> Exercise aim
In the records that follow, show each line where the word "computer" is present.

(Stored data)
╔══

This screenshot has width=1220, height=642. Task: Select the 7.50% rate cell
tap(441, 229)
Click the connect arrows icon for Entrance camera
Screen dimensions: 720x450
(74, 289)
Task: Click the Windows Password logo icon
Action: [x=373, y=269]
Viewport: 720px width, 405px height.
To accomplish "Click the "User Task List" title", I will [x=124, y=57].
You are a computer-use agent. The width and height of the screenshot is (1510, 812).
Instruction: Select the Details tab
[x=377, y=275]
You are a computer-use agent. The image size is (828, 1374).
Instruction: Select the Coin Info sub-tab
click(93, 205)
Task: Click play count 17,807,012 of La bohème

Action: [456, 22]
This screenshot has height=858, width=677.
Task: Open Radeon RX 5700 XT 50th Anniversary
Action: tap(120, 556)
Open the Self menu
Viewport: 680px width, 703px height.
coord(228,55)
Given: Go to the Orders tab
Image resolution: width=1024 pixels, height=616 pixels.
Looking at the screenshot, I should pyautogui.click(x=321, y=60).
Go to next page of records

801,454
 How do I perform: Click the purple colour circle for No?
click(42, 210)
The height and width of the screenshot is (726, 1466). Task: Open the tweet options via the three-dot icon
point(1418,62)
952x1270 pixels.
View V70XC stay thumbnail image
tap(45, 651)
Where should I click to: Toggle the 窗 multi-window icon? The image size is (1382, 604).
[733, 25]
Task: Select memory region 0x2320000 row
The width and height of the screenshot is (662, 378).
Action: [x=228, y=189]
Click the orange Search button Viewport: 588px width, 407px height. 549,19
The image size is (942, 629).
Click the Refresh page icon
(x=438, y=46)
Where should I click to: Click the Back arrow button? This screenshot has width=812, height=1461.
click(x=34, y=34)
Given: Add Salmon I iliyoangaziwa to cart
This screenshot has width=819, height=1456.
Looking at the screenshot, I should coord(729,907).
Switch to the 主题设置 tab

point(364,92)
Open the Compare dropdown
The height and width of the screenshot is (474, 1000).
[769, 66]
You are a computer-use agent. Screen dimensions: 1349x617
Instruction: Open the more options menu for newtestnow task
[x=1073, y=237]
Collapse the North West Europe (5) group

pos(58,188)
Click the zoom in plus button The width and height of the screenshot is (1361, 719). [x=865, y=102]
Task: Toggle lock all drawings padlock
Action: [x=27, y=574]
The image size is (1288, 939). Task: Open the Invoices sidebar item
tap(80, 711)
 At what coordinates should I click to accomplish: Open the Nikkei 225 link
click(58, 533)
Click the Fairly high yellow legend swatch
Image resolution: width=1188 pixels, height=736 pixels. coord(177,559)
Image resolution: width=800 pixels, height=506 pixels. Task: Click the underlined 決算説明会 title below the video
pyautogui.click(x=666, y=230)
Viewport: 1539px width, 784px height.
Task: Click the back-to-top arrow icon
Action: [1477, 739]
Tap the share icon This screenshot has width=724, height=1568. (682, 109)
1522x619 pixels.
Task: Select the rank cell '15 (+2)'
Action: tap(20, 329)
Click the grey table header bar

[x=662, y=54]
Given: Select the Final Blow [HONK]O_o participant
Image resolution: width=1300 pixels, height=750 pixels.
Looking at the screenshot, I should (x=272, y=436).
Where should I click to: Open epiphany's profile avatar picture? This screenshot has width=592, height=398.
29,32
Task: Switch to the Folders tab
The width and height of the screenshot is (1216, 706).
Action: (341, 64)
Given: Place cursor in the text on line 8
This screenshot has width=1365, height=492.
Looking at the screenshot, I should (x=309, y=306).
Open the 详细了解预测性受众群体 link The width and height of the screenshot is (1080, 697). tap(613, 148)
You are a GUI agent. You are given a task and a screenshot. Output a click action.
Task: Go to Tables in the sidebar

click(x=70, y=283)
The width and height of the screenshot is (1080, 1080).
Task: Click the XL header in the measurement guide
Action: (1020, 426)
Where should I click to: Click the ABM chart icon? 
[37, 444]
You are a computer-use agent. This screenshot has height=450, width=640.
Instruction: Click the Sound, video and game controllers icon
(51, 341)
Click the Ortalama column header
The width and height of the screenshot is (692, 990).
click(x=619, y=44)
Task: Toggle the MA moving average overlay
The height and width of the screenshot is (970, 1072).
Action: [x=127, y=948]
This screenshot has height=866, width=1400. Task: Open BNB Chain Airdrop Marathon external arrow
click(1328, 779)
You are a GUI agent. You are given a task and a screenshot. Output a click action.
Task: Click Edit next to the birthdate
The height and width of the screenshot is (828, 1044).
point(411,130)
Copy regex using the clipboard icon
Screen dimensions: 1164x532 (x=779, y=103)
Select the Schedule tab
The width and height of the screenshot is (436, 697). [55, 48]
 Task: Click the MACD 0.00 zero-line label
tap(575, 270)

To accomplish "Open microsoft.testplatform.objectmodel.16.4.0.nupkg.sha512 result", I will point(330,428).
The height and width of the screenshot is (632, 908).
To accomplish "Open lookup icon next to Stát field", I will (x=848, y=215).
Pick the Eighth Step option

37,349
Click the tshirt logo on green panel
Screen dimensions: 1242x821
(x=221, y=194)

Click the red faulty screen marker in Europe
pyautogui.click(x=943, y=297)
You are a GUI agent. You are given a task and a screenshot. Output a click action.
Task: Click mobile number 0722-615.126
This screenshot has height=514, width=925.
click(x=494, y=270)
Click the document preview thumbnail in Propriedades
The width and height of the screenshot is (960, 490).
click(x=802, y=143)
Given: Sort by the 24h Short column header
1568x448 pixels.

╚══

> Response
You are a computer-use agent. The width and height of the screenshot is (1510, 812).
You are a computer-use agent. The image size is (828, 1374).
You are a computer-use agent. Screen dimensions: 1349x617
You are a computer-use agent. This screenshot has height=450, width=640.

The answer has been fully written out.